Spicy chicken wings have taken off as an iconic American food since their debut at the Anchor Bar Restaurant in Buffalo, N.Y., in 1964. They reached a new milestone during Super Bowl 50 weekend in February, when more than 1.3 billion wings were consumed, according to the National Chicken Council.
The emergence of boneless wings—breaded, boneless chunks of chicken breast with zesty flavors—has made a good thing even better. In fact, research shows that boneless wings complement traditional bone-in wings on restaurant menus, boosting the entire wing category. Thus operators who menu only bone-in wings would profit from adding the boneless variety. And those who already have boneless on the menu can boost overall sales by promoting them.
Actually, more than half of consumers in a recent online survey by Pierce Chicken said they prefer boneless chicken wings over bone-in wings. That contrasts with NPD CREST data which found that 64% of the wing orders in commercial foodservice in the last four quarters were for bone-in wings.

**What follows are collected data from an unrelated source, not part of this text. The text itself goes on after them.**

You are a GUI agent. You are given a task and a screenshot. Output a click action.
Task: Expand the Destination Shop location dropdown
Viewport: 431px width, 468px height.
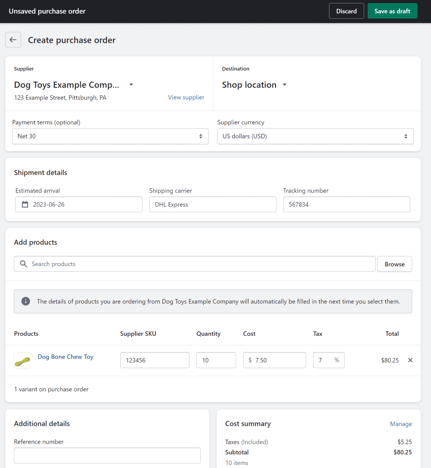284,85
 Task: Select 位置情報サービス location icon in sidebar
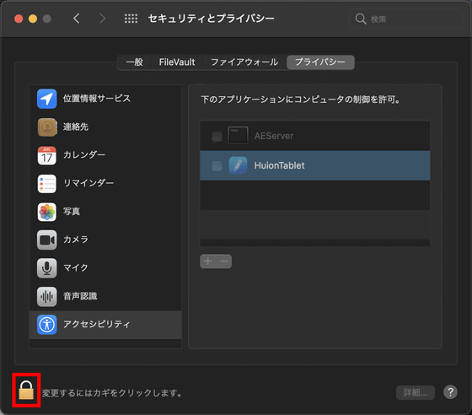[x=46, y=99]
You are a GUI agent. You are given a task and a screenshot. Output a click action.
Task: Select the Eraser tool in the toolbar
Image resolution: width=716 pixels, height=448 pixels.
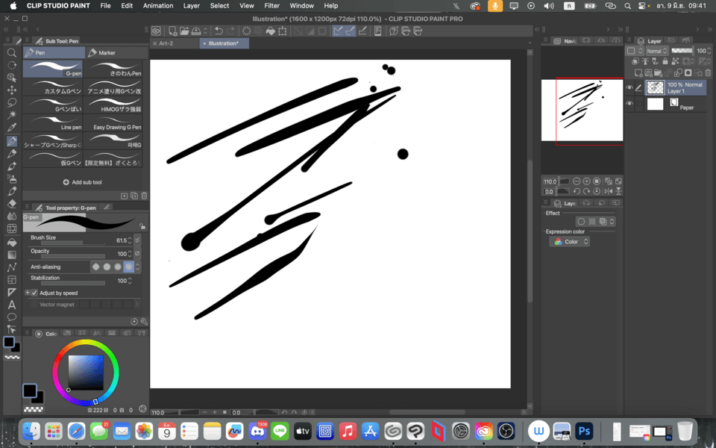click(x=12, y=203)
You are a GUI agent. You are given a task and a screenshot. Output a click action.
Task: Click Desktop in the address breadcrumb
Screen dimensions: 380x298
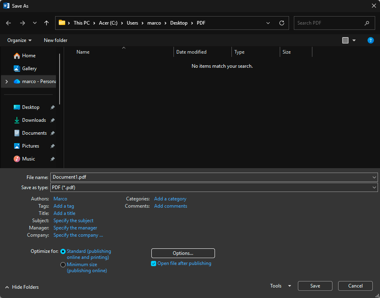pyautogui.click(x=179, y=23)
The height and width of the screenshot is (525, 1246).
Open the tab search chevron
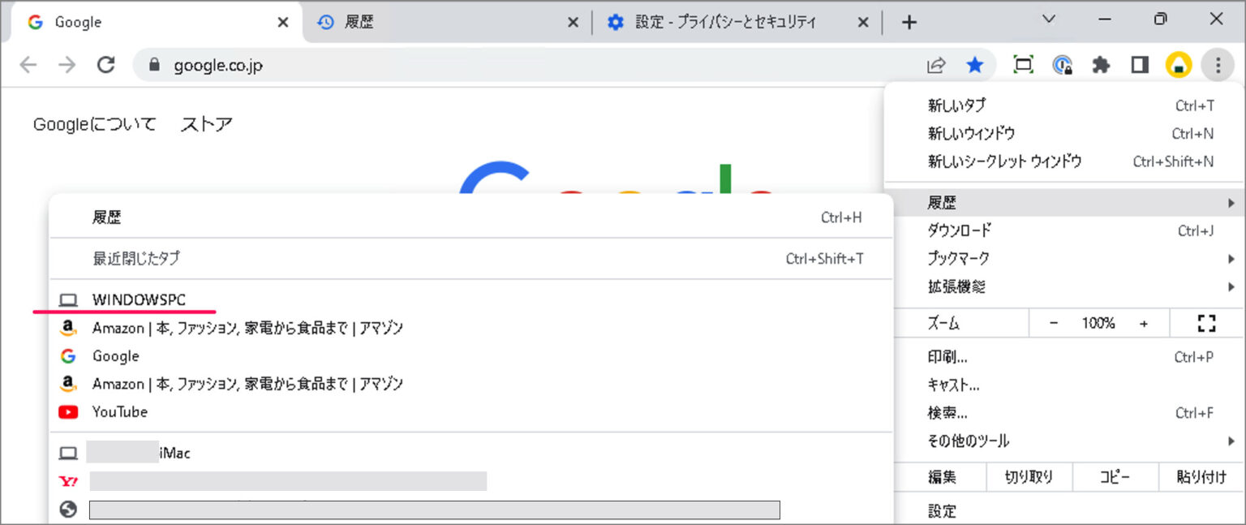pyautogui.click(x=1049, y=19)
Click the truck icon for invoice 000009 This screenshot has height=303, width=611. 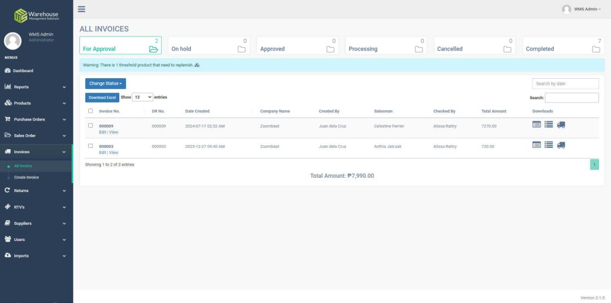click(x=561, y=125)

“That represents a real opportunity for restaurant operators,” says Keith Arnold, head of marketing for Pierce Chicken. “There’s a lot of room to grow boneless wing sales, and the good news is there are a number of things operators can do to tap into that opportunity.”
Although there is a perception that male consumers prefer bone-in wings by a wide margin, in reality, 56% of men surveyed said they prefer boneless wings, as did 54% of women. Thus both genders clearly want the boneless option.
The reasons consumers give for choosing bone-in wings include “they are more natural,” “I like getting messy,” “that’s what a real man eats” and “even though they are messier and more difficult to eat, they have more flavor.”
Not surprisingly, boneless wings appeal for different reasons. Included are “they are easier to eat and less messy,” “more meat on boneless wings” and “less waste.”
Arnold has found that a very significant trend happens when operators add boneless wings to the menu—overall wing category sales rise 20-30%. “Boneless wings on the menu allow wing fanatics to indulge even when they don’t want to deal with the mess,” says Arnold. “But they also appeal to consumers who don’t normally eat wings.”
The research also shows that parties with kids are more likely to order boneless wings, especially when the kids are six years old or younger. Adding boneless wings, which are made of whole muscle chicken breast, to the kids’ menu can be an upsell over traditional chicken nuggets. And including boneless wings with family meal deals in another way to increase check averages.
When it comes to promoting boneless wings, Arnold says signage and menu descriptions should emphasize flavor, tenderness and juiciness—all key sales drivers. The sauces available also are important. Offering patrons a choice of flavorful sauces will enhance the appeal of boneless wings and help operators get the most out of the wing category.